The youngest of five children, Andrew
Newell Wyeth was born on July 12, 1917 in Chadds Ford, Pennsylvania in
the Brandywine Valley near Philadelphia. He was educated at home with his
father, noted illustrator N.C. Wyeth, providing art lessons. When he was
only 20 years old, he had his first solo exhibition at Macbeth Gallery
in New York City. The rapid and complete sale of the exhibition inventory
was an indication of his enormous popularity with the American public in
the years to come.
In 1939, Wyeth met Betsy James whose
family had a summer place not far from the Wyeths in Cushing, Maine. She
was 17 years old, Wyeth was 20, and after a week he proposed. They were
married the following spring and have remained married for 68 years.
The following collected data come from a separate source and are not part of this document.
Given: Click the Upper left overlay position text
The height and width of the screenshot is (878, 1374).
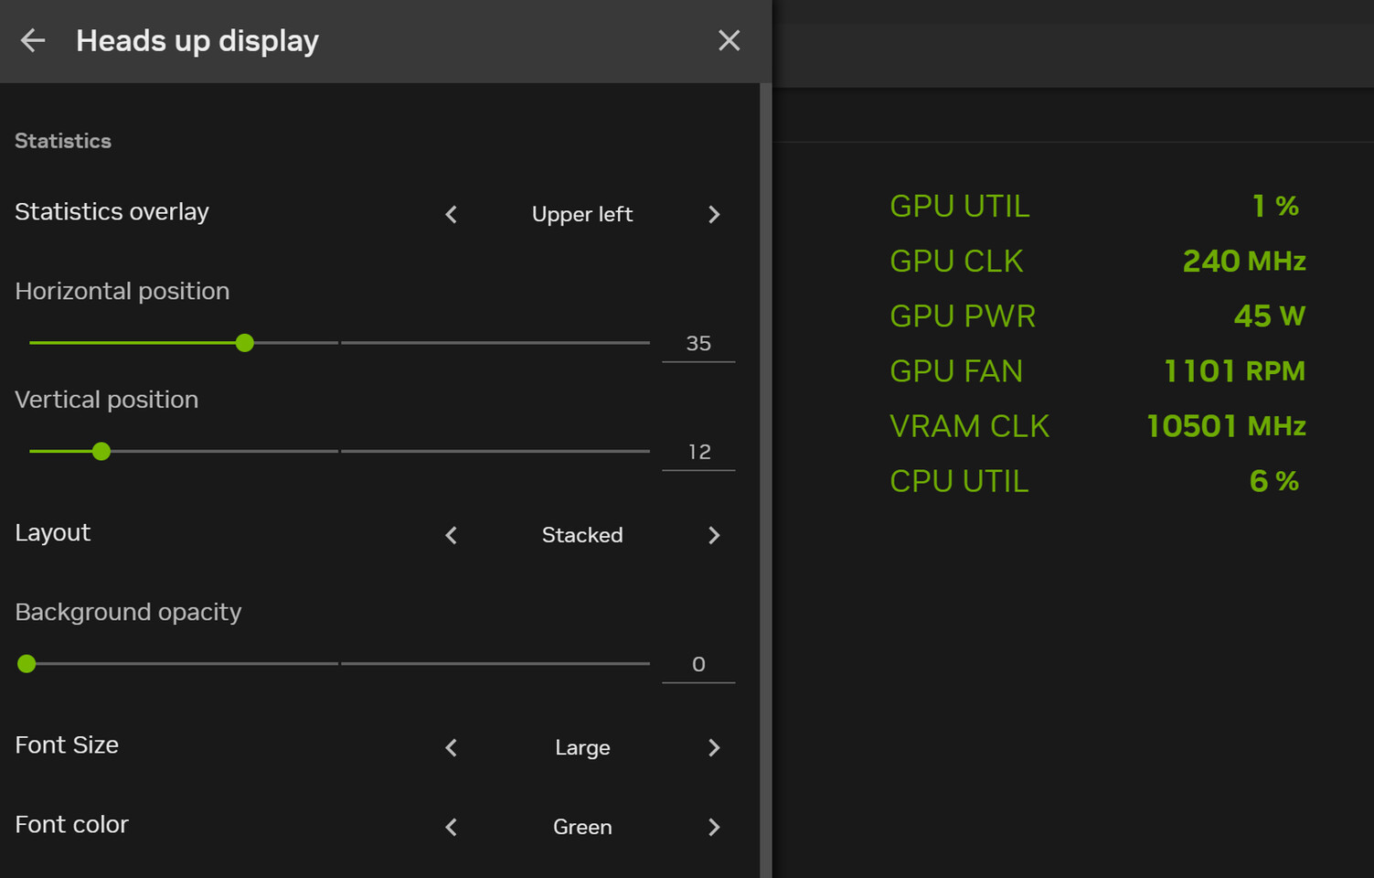Looking at the screenshot, I should point(581,214).
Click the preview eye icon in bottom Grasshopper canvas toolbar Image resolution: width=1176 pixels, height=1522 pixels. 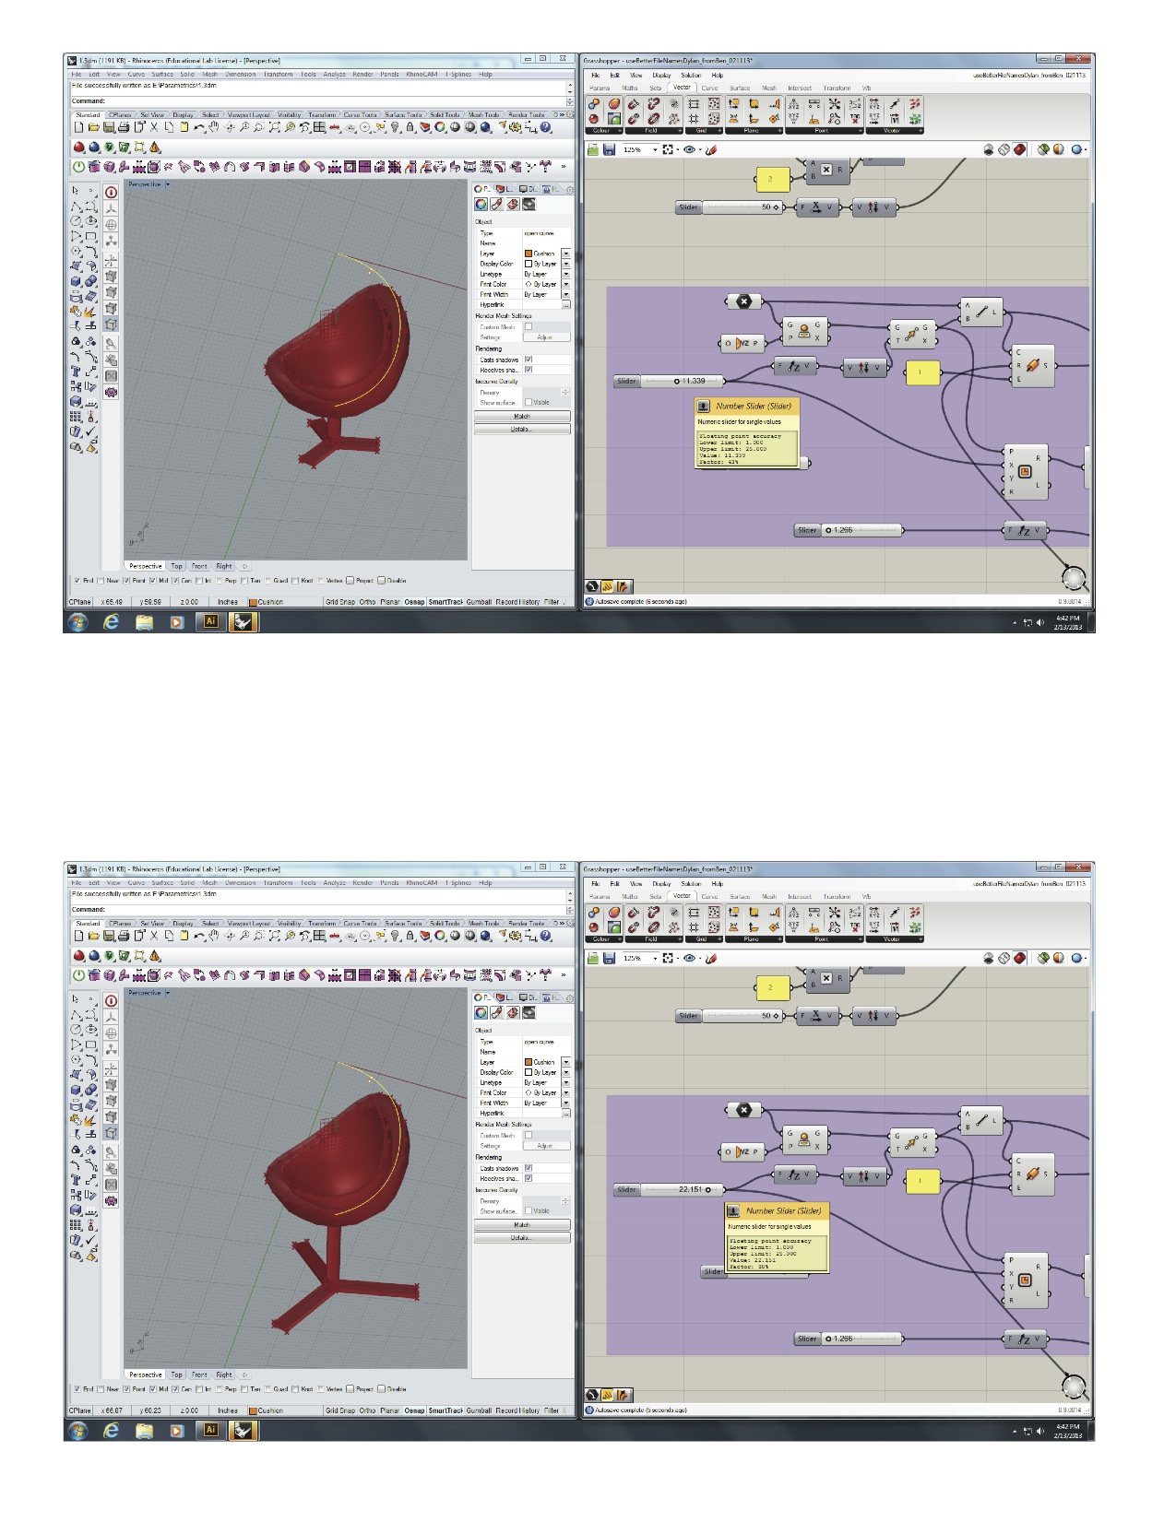pos(689,958)
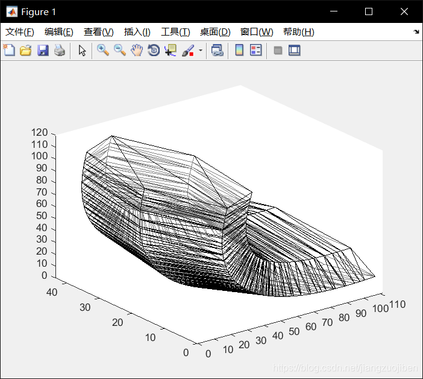Open the 工具(T) menu
Screen dimensions: 423x379
tap(175, 32)
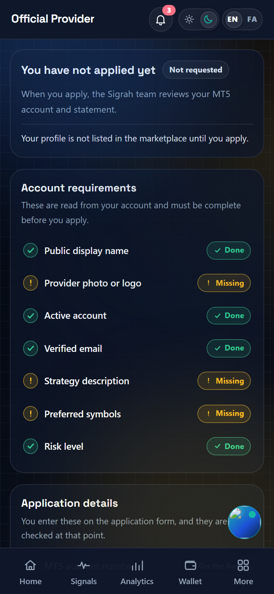Click Missing badge for Preferred symbols
The height and width of the screenshot is (594, 274).
click(x=224, y=413)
Over
those years, Betsy has been her husband’s protector as well as artistic
guide.
In October 1945, Wyeth’s father and
his three-year old nephew Newell were killed in a car accident. He has
referred to this tragedy as not only of deep personal impact but also formative
in the development of his artistic style. Shortly after the accident, his
paintings became more serious and intense, characterized by a muted palette,
highly realistic depictions, and emotionally charged subjects, often tinged
with a sense of nostalgia and loss. He found nearly all of his subjects
close to either Chadds Ford or Cushing.
In 1950, he was selected along with
Jackson Pollock by Time magazine as one of the greatest American
artists. That and other public attentions, made clear the battle lines
drawn between supporters and practitioners of realism and abstraction as
represented by Wyeth and Pollock. To add to the art world debates, in 1986,
Wyeth made public a collection of 246 studies, drawings, and paintings,
including many nudes, he had made of Helga Testorf, a neighbor in Chadds
Ford.
Wyeth remains an enormously popular
artist among the public and by museums. His work is in the collections
of The Metropolitan Museum of Art, the Whitney Museum of American Art,
and the Museum of Modern Art, among many others. Exhibitions of his work
have been mounted by the National Gallery of Art (the first to display
the Helga works in 1987), the Museum of Fine Arts (Boston,) Metropolitan
Museum of Art, and most recently the Philadelphia Museum of Art, amongst
many others.
In 1963, Andrew Wyeth became the first
painter to receive the Presidential Medal of Freedom, which was conferred
by President John F. Kennedy. In 1977, he became the first American artist
since John Singer Sargent elected to the Académie des Beaux-Arts.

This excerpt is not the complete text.